>>>>>

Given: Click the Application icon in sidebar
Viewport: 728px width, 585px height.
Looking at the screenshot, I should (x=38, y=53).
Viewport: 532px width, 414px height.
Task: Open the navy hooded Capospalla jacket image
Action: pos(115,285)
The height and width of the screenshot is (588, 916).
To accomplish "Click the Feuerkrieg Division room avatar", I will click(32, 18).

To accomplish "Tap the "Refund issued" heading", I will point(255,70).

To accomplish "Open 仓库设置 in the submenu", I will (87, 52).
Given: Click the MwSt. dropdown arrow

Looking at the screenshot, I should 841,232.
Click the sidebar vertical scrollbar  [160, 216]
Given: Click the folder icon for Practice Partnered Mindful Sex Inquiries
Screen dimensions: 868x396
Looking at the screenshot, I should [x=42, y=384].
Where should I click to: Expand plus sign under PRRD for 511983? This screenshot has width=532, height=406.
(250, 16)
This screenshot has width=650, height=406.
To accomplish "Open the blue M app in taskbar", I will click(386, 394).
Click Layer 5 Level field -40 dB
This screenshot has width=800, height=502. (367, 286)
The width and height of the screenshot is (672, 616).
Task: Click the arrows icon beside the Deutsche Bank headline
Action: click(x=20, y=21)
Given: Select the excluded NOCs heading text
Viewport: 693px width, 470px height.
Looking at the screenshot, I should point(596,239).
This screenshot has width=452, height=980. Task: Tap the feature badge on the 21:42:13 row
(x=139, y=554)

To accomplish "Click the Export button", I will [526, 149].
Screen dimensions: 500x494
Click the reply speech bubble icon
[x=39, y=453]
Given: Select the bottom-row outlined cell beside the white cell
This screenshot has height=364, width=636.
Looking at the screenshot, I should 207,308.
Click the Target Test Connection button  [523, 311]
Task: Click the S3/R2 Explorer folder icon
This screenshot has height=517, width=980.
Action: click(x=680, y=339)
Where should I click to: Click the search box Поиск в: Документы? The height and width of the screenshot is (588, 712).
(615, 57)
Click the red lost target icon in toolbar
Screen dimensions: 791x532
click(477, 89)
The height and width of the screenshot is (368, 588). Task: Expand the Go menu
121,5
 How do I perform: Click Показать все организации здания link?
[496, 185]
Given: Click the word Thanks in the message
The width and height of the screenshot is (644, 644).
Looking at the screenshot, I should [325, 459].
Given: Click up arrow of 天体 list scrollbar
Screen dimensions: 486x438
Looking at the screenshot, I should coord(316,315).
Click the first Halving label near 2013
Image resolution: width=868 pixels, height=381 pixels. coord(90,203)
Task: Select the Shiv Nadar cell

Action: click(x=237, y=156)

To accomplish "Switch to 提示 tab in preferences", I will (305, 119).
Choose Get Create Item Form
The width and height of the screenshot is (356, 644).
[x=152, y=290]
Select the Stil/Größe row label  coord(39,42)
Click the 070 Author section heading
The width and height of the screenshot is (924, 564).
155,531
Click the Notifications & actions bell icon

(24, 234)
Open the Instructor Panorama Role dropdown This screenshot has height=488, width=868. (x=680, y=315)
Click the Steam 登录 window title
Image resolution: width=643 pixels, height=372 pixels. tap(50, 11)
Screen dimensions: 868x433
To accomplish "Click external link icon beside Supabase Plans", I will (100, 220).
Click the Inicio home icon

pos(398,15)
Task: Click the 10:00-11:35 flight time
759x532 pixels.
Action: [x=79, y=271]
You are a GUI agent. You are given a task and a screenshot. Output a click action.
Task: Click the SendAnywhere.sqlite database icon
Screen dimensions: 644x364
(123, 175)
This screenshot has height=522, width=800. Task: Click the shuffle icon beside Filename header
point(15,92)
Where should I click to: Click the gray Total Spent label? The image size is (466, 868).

<<<<<

▶ [Assigned task]:
The whole listing above is to be restated word for word.

▶ [Expected answer]:
Given: Click the Application icon in sidebar
Viewport: 728px width, 585px height.
Looking at the screenshot, I should (x=38, y=53).
Viewport: 532px width, 414px height.
Task: Open the navy hooded Capospalla jacket image
Action: pos(115,285)
The height and width of the screenshot is (588, 916).
To accomplish "Click the Feuerkrieg Division room avatar", I will click(32, 18).

To accomplish "Tap the "Refund issued" heading", I will point(255,70).

To accomplish "Open 仓库设置 in the submenu", I will (87, 52).
Given: Click the MwSt. dropdown arrow

Looking at the screenshot, I should 841,232.
Click the sidebar vertical scrollbar  [160, 216]
Given: Click the folder icon for Practice Partnered Mindful Sex Inquiries
Screen dimensions: 868x396
Looking at the screenshot, I should [x=42, y=384].
Where should I click to: Expand plus sign under PRRD for 511983? This screenshot has width=532, height=406.
(250, 16)
This screenshot has width=650, height=406.
To accomplish "Open the blue M app in taskbar", I will click(386, 394).
Click Layer 5 Level field -40 dB
This screenshot has width=800, height=502. (367, 286)
The width and height of the screenshot is (672, 616).
Task: Click the arrows icon beside the Deutsche Bank headline
Action: click(x=20, y=21)
Given: Select the excluded NOCs heading text
Viewport: 693px width, 470px height.
Looking at the screenshot, I should point(596,239).
This screenshot has width=452, height=980. Task: Tap the feature badge on the 21:42:13 row
(x=139, y=554)

To accomplish "Click the Export button", I will [526, 149].
Screen dimensions: 500x494
Click the reply speech bubble icon
[x=39, y=453]
Given: Select the bottom-row outlined cell beside the white cell
This screenshot has height=364, width=636.
Looking at the screenshot, I should 207,308.
Click the Target Test Connection button  [523, 311]
Task: Click the S3/R2 Explorer folder icon
This screenshot has height=517, width=980.
Action: click(x=680, y=339)
Where should I click to: Click the search box Поиск в: Документы? The height and width of the screenshot is (588, 712).
(615, 57)
Click the red lost target icon in toolbar
Screen dimensions: 791x532
click(477, 89)
The height and width of the screenshot is (368, 588). Task: Expand the Go menu
121,5
 How do I perform: Click Показать все организации здания link?
[496, 185]
Given: Click the word Thanks in the message
The width and height of the screenshot is (644, 644).
Looking at the screenshot, I should [325, 459].
Given: Click up arrow of 天体 list scrollbar
Screen dimensions: 486x438
Looking at the screenshot, I should coord(316,315).
Click the first Halving label near 2013
Image resolution: width=868 pixels, height=381 pixels. coord(90,203)
Task: Select the Shiv Nadar cell

Action: click(x=237, y=156)

To accomplish "Switch to 提示 tab in preferences", I will (305, 119).
Choose Get Create Item Form
The width and height of the screenshot is (356, 644).
[x=152, y=290]
Select the Stil/Größe row label  coord(39,42)
Click the 070 Author section heading
The width and height of the screenshot is (924, 564).
155,531
Click the Notifications & actions bell icon

(24, 234)
Open the Instructor Panorama Role dropdown This screenshot has height=488, width=868. (x=680, y=315)
Click the Steam 登录 window title
Image resolution: width=643 pixels, height=372 pixels. tap(50, 11)
Screen dimensions: 868x433
To accomplish "Click external link icon beside Supabase Plans", I will (100, 220).
Click the Inicio home icon

pos(398,15)
Task: Click the 10:00-11:35 flight time
759x532 pixels.
Action: [x=79, y=271]
You are a GUI agent. You are given a task and a screenshot. Output a click action.
Task: Click the SendAnywhere.sqlite database icon
Screen dimensions: 644x364
(123, 175)
This screenshot has height=522, width=800. Task: Click the shuffle icon beside Filename header
point(15,92)
Where should I click to: Click the gray Total Spent label? The image size is (466, 868).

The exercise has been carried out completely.